● Your objective
Print the rows below word for word, beginning with the line containing "Switch to the Channels tab" and continuing through the last row.

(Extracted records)
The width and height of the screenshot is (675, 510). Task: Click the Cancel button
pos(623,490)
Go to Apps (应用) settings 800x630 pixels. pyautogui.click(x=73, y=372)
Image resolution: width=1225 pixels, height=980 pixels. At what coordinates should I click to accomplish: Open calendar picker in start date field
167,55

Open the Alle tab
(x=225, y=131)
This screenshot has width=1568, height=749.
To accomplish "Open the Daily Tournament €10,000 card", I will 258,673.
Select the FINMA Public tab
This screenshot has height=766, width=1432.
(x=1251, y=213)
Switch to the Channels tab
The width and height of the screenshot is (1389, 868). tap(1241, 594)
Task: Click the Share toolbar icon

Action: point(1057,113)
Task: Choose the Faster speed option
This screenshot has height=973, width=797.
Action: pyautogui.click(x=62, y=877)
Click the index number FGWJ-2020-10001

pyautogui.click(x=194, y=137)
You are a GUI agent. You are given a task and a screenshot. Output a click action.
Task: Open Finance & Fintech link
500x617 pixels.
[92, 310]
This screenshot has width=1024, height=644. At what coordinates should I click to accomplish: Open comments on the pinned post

● Correct response
Switch to the Channels tab
The width and height of the screenshot is (1389, 868). tap(1241, 594)
Task: Click the Share toolbar icon

Action: point(1057,113)
Task: Choose the Faster speed option
This screenshot has height=973, width=797.
Action: pyautogui.click(x=62, y=877)
Click the index number FGWJ-2020-10001

pyautogui.click(x=194, y=137)
You are a GUI agent. You are given a task and a screenshot. Output a click action.
Task: Open Finance & Fintech link
500x617 pixels.
[92, 310]
This screenshot has width=1024, height=644. At what coordinates should I click to accomplish: Open comments on the pinned post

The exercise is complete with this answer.